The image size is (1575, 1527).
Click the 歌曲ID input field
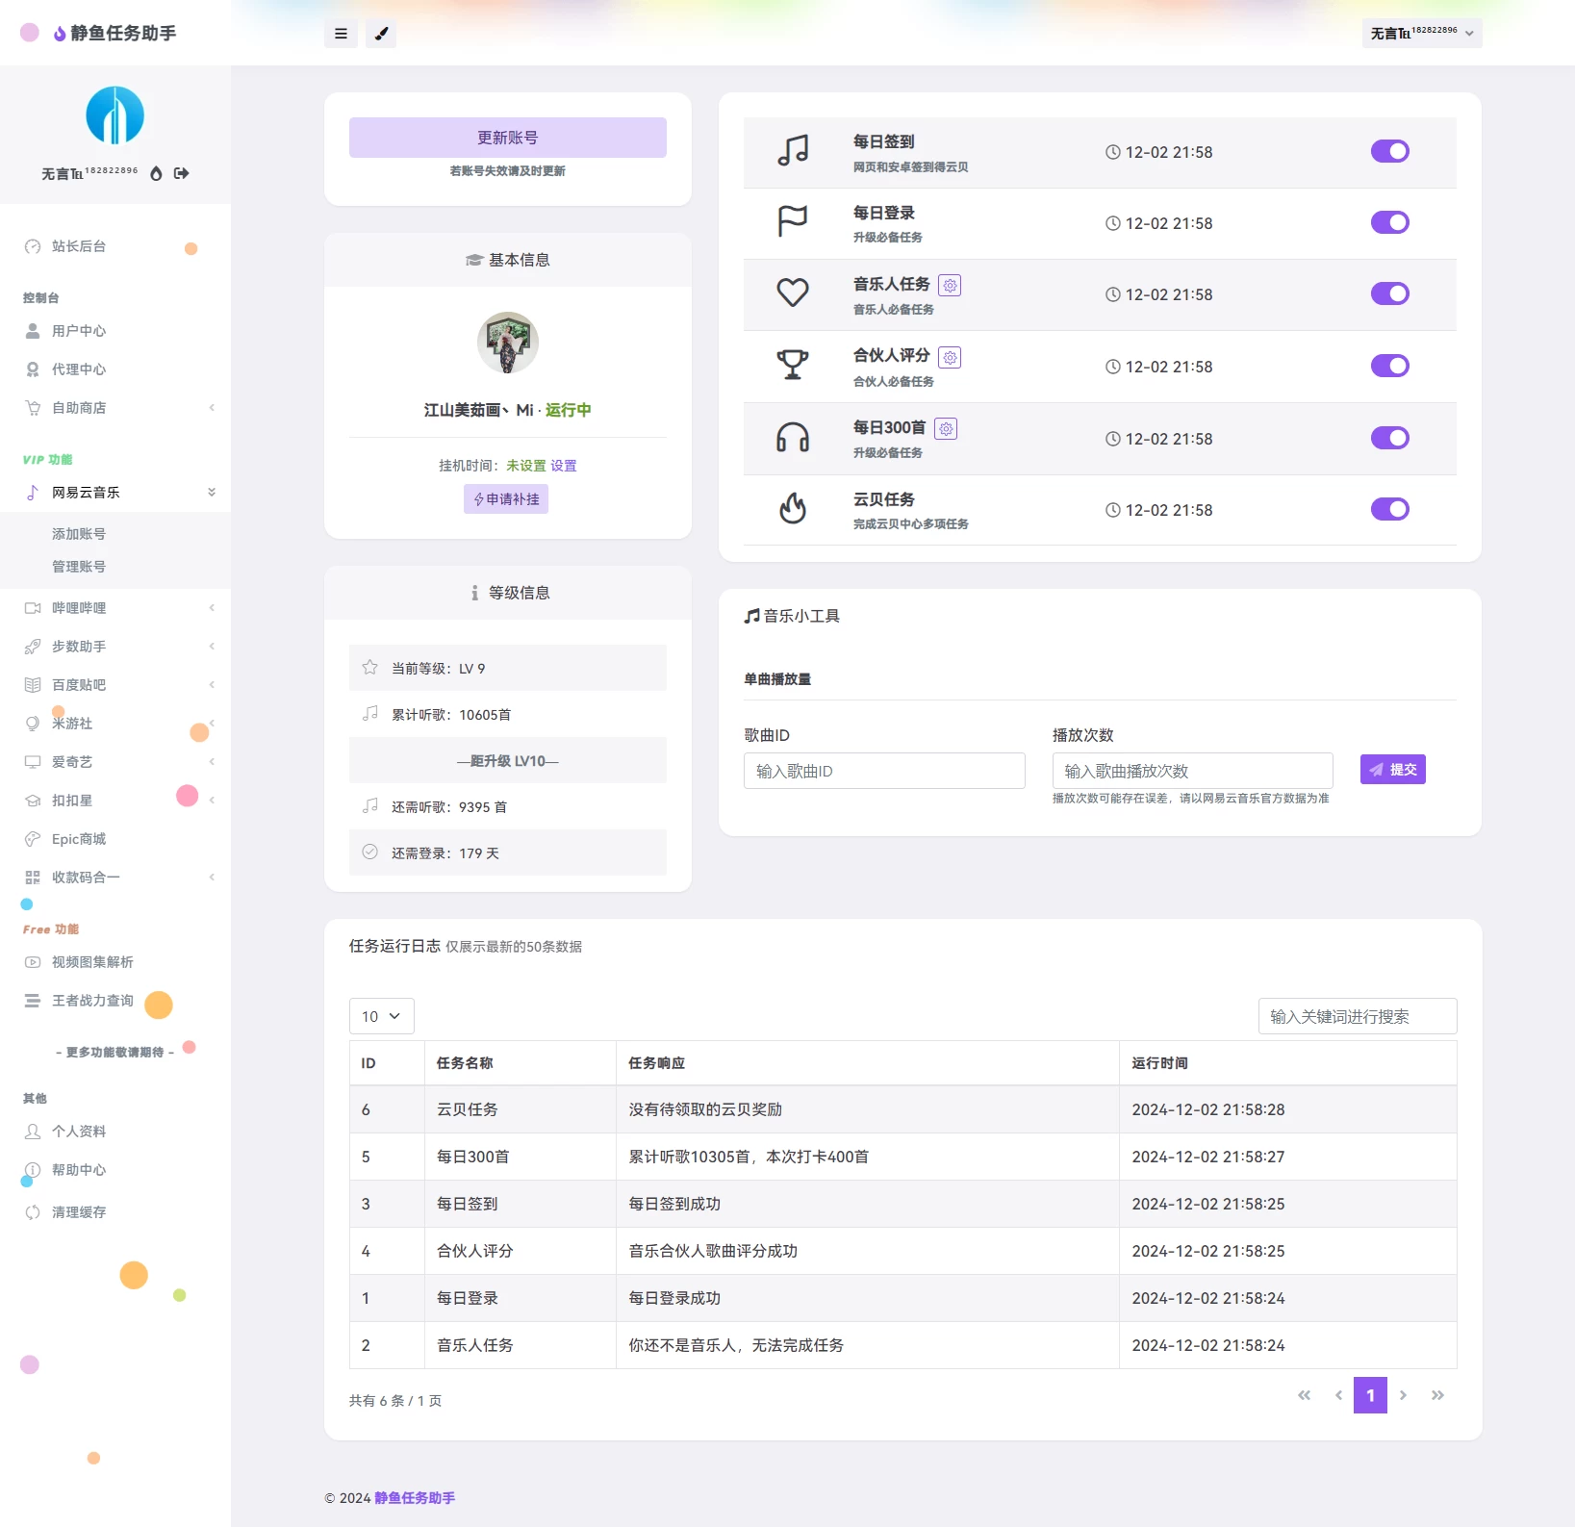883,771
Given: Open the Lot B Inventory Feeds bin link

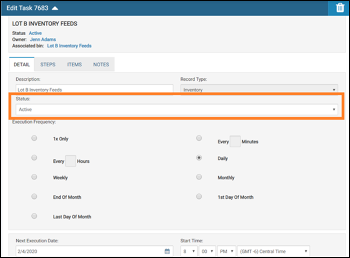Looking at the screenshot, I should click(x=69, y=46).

===

• _Set task_:
Rewrite the entries above, changing "input field" to "text box" and keeping everything else the same. Leave out the pictures.

• _Solved exercise_:
The image size is (1575, 1527).
Click the 歌曲ID text box
883,771
Given: Open the Lot B Inventory Feeds bin link

Looking at the screenshot, I should click(x=69, y=46).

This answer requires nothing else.